Joara Chaves

Personal information
- Born: 22 March 1962 (age 64) São Paulo, Brazil

Chess career
- Country: Brazil
- Title: Woman International Master (1985)
- FIDE rating: 1901 (January 2020)
- Peak rating: 2130 (July 1987)

= Joara Chaves =

Brazilian chess player (born 1962)

Joara Chaves (born 22 March 1962) is a Brazilian chess player who holds the FIDE title of Woman International Master (WIM, 1985). She is a four-time Brazilian Women's Chess Championship winner.

==Biography==
Chaves is the younger sister of Brazilian chess master Jussara Chaves. From the early 1980s until the end of the 2000s, she was one of the leading Brazilian chess players. She has participated in many Brazilian Women's Chess Championships where she won four gold (1991, 1998, 2002, 2008) and six silver (1984, 1985, 1988, 1993, 1997, 1999) medals. In 1987, she participated in the Women's World Chess Championship Interzonal Tournament in Smederevska Palanka and ranked 15th place.

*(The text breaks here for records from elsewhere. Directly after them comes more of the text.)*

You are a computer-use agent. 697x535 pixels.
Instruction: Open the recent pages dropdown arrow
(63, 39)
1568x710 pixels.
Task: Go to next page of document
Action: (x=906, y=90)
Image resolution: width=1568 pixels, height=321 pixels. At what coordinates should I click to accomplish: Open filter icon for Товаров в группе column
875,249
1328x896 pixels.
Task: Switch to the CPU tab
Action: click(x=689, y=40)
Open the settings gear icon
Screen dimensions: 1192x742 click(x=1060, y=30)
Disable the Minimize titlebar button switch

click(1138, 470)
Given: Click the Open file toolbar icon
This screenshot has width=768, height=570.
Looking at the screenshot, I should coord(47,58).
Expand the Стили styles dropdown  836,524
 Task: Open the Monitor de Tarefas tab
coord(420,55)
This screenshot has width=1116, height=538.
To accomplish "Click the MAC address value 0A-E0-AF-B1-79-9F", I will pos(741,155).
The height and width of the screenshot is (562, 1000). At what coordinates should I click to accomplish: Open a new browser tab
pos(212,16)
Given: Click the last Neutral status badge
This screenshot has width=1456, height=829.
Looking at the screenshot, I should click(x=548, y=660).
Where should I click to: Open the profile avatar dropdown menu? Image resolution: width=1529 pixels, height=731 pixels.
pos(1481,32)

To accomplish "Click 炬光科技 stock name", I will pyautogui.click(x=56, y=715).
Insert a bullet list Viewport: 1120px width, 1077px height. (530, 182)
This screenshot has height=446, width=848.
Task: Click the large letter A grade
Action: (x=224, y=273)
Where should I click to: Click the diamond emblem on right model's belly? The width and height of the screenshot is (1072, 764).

She has represented Brazil in numerous Women's Chess Olympiads:
- In 1982, at third board in the 10th Chess Olympiad (women) in Lucerne (+6, =2, -4),
- In 1984, at second board in the 26th Chess Olympiad (women) in Thessaloniki (+3, =5, -6),
- In 1986, at first reserve board in the 27th Chess Olympiad (women) in Dubai (+2, =3, -2),
- In 1988, at first reserve board in the 28th Chess Olympiad (women) in Thessaloniki (+4, =3, -1),
- In 1990, at third board in the 29th Chess Olympiad (women) in Novi Sad (+4, =8, -0),
- In 1992, at first board in the 30th Chess Olympiad (women) in Manila (+3, =2, -5),
- In 1994, at first board in the 31st Chess Olympiad (women) in Moscow (+1, =3, -5),
- In 1996, at second board in the 32nd Chess Olympiad (women) in Yerevan (+3, =3, -5),
- In 1998, at second board in the 33rd Chess Olympiad (women) in Elista (+5, =5, -2),
- In 2000, at first reserve board in the 34th Chess Olympiad (women) in Istanbul (+2, =3, -3),
- In 2002, at third board in the 35th Chess Olympiad (women) in Bled (+5, =3, -3),
- In 2004, at third board in the 36th Chess Olympiad (women) in Calvià (+4, =1, -5),
- In 2006, at third board in the 37th Chess Olympiad (women) in Turin (+4, =2, -4),
- In 2008, at third board in the 38th Chess Olympiad (women) in Dresden (+6, =1, -2),
- In 2014, at third board in the 41st Chess Olympiad (women) in Tromsø (+4, =2, -2).

In 1985, she received the FIDE title of Woman International Master (WIM). She is also a FIDE International Arbiter (1993).